Sam and I attended the little school taught by Mrs. Horr. Often we walked to school together, and Sam would divide his candy and oranges with me when he had any. Mrs. Clemens would always question Sam as to the day's proceedings at school and as to his lessons, which were never any too well learned. She was particularly interested in our Friday afternoon programs when Sam would declaim such old classics as "The Assyrian Came Down Like a Wolf on the Fold' -- always his favorite -- and "The Boy Stood on the Burning Deck."
It was in those days, one gathers from his "Adventures of Tom Sawyer," that Sam drew pictures on his slate for Becky's amusement, and that she would sometimes "turn him down" in spelling. Once when Becky was sick and stayed home from school, Sam, as he recorded in the "adventures" was as dismal as a hearse. Upon this occasion his mother (he calls her Aunt Polly in the book) not understanding why the boy moped around so, decided he needed something for his liver and gave him a dose of medicine which he in turn gave to Peter, the cat - with memorable somersaulting results.
"Sam was always full of mischief," said Mrs. Frazer, "and liked to tease his mother. For this she often reprimanded him. She never knew what he was going to do next. However, he must have been a child after her own heart, for she, too, was a great lover of fun. She preferred folks who were full of life, liked anything gay, and hated the solemn and morbid. Red was her favorite color and she would have worn it had not her family dissuaded her.
"Mrs. Clemens was quite the opposite of her husband, who was a dreamy sort of person. He was proud, silent and austere. He seemed to have little luck in business. It was of his sojourn in Florida, Mo., that Sam later remarked, 'He had no particular luck except that I was born.' Mrs. Clemens was like Sam in that she possessed a dry sort of humor.
"Sam never got over liking to tease his mother. Once when he was away he wrote here a letter marked 'Personal.' She hurried off to read it in seclusion and found that it was written in Chinese. She had a habit of writing to him on scraps of paper and that irritated him. Once he got even with her by writing her a letter on small scraps of all kinds and colors of paper and without beginning or end - then jumbling them into an envelope.
"Mrs. Clemens was never fond of housekeeping. The monotony of it bored her. She often said she did not believe in doing anything that was disagreeable if you could help it. The things she liked to do she pursued with diligence, such as quiltmaking and embroidery. These domestic arts she practiced to almost the end of her days and she lived to be past 87.

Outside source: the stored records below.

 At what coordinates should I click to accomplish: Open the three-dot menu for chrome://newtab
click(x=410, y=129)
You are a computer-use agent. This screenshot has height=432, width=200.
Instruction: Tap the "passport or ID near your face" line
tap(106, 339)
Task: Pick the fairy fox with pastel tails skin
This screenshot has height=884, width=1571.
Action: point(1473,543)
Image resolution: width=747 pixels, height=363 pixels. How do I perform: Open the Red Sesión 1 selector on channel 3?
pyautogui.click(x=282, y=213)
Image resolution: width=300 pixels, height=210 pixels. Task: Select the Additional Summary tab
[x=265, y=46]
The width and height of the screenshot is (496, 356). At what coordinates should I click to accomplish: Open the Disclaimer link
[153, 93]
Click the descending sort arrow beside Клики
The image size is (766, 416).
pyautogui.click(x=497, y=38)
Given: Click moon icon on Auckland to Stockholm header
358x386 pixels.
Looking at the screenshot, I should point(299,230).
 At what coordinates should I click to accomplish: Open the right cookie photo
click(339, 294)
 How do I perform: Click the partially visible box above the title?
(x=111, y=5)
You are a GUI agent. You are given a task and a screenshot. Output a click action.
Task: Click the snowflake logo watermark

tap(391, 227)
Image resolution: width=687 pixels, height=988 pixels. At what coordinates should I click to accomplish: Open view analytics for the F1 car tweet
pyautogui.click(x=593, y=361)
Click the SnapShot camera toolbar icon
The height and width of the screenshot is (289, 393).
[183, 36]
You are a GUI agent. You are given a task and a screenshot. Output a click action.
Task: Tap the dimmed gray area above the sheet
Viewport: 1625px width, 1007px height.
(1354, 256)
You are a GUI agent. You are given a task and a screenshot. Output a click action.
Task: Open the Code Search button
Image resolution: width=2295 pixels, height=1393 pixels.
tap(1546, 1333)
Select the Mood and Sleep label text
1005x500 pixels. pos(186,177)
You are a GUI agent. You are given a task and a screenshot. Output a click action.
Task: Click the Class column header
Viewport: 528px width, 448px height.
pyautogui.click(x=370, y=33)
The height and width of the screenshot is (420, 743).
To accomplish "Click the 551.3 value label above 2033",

"In all her likes and dislikes Mrs. Clemens was quite decided. She cared for almost anything spectacular - parades, picnics, circuses, shows of all kinds. She found delight in going to market, enjoyed mingling with people and bringing them home with her. Her house was filled with guests oftener perhaps than she could afford.
"Mrs. Clemens, and in fact all the family, liked the colored people around Hannibal. The colored people liked her, and would do almost anything for her. They always called her Aunt Jane or Miss Jane. She was never a Puritan in any sense, but she tried to raise her children to be good and dutiful.
"In '49, when the gold seekers on the way to California were streaming through our little town, many of the men and boys, including Sam, got the gold fever. Mrs. Clemens excitedly watched the covered wagon processions go through. Sam, not content with mere watching, expended his energy with the gang playing at mining; they borrowed skiffs and went down the river three miles to the cave where they would stake their claims and pretend to dig gold."
Mrs. Frazer laughed as she recalled the famous cave episode. But the part about her getting lost, she says, is more fiction than fact.